Multiple Vulnerabilities in Adobe Flash Player Could Allow Remote Code Execution (APSB15-25 & APSB15-27)

ITS Advisory Number: 
2015-121 (UPDATED)
Date(s) Issued: 
Tuesday, October 13, 2015
Date Updated: 
Wednesday, October 21, 2015
Subject: 
Multiple Vulnerabilities in Adobe Flash Player Could Allow Remote Code Execution (APSB15-25 & APSB15-27)
Overview: 

Multiple vulnerabilities have been discovered in Adobe Flash Player, a widely distributed multimedia and application player used to enhance the user experience when visiting web pages or reading email messages. Successful exploitation of this vulnerability could result in an attacker gaining the same privileges as the logged on user. Depending on the privileges associated with the user, an attacker could then install programs; view, change, or delete data; or create new accounts with full user rights.
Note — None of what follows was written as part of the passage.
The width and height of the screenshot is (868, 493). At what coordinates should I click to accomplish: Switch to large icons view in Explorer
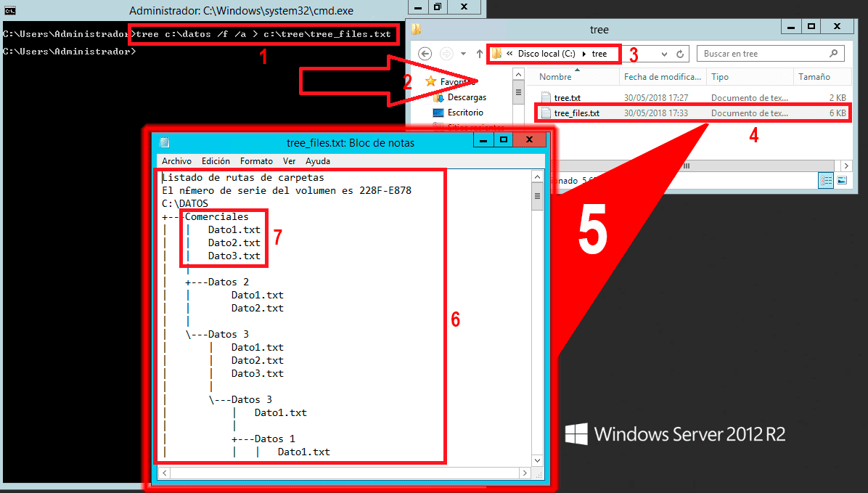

OCTOBER 21 UPDATED OVERVIEW

Adobe has released updated versions of Adobe Flash Player as of October 16th, which mitigates the previously reported zero day vulnerabilities (CVE-2015-7645, CVE-2015-7647, CVE-2015-7648). Adobe has offered a manual download process as well as an automatic option for customers utilizing their auto-update feature. The latest security release by Adobe for these vulnerabilities is APSB15-27.

Systems Affected: 
  • Adobe Flash Player Desktop Runtime 19.0.0.185 and earlier Windows and Macintosh
  • Adobe Flash Player Extended Support Release 18.0.0.241 and earlier Windows and Macintosh
  • Adobe Flash Player for Google Chrome 19.0.0.185 and earlier Windows, Macintosh, Linux and ChromeOS
  • Adobe Flash Player for Microsoft Edge and Internet Explorer 11 19.0.0.185 and earlier Windows 10
  • Adobe Flash Player for Internet Explorer 10 and 11 19.0.0.185 and earlier Windows 8.0 and 8.1
  • Adobe Flash Player for Linux 11.2.202.521 and earlier Linux
  • AIR Desktop Runtime 19.0.0.190 and earlier Windows and Macintosh
  • AIR SDK 19.0.0.190 and earlier Windows, Macintosh, Android and iOS
  • AIR SDK & Compiler 19.0.0.190 and earlier Windows, Macintosh, Android and iOS

October 21 - UPDATED SYSTEM AFFECTED:

  • Adobe Flash Player 19.0.0.207 and earlier versions for Windows and Macintosh
  • Adobe Flash Player Extended Support Release version 18.0.0.252 and earlier 18.x versions
  • Adobe Flash Player 11.2.202.535 and earlier 11.x versions for Linux
  • Adobe Flash Player prior to 19.0.0.226  for Windows and Macintosh
  • Adobe Flash Player Extended Support Release version prior to 18.0.0.255 for Windows and Macintosh
  • Adobe Flash Player prior to 11.2.202.540 for Linux
RISK
GOVERNMENT
Large and medium government entities: 
High
Small government entities: 
High
BUSINESS
Large and medium business entities: 
High
Small business entities: 
High
Home Users: 
High
Description: 

Adobe Flash Player is prone to multiple vulnerabilities. These vulnerabilities are as follows:

  • A vulnerability that could be exploited to bypass the same-origin-policy and lead to information disclosure (CVE-2015-7628).
  • A defense-in-depth feature in the Flash broker API (CVE-2015-5569).
  • A use-after-free vulnerabilities that could lead to code execution (CVE-2015-7629, CVE-2015-7631, CVE-2015-7643, CVE-2015-7644).
  • A buffer overflow vulnerability that could lead to code execution (CVE-2015-7632).
  • Memory corruption vulnerabilities that could lead to code execution (CVE-2015-7625, CVE-2015-7626, CVE-2015-7627, CVE-2015-7630, CVE-2015-7633, CVE-2015-7634).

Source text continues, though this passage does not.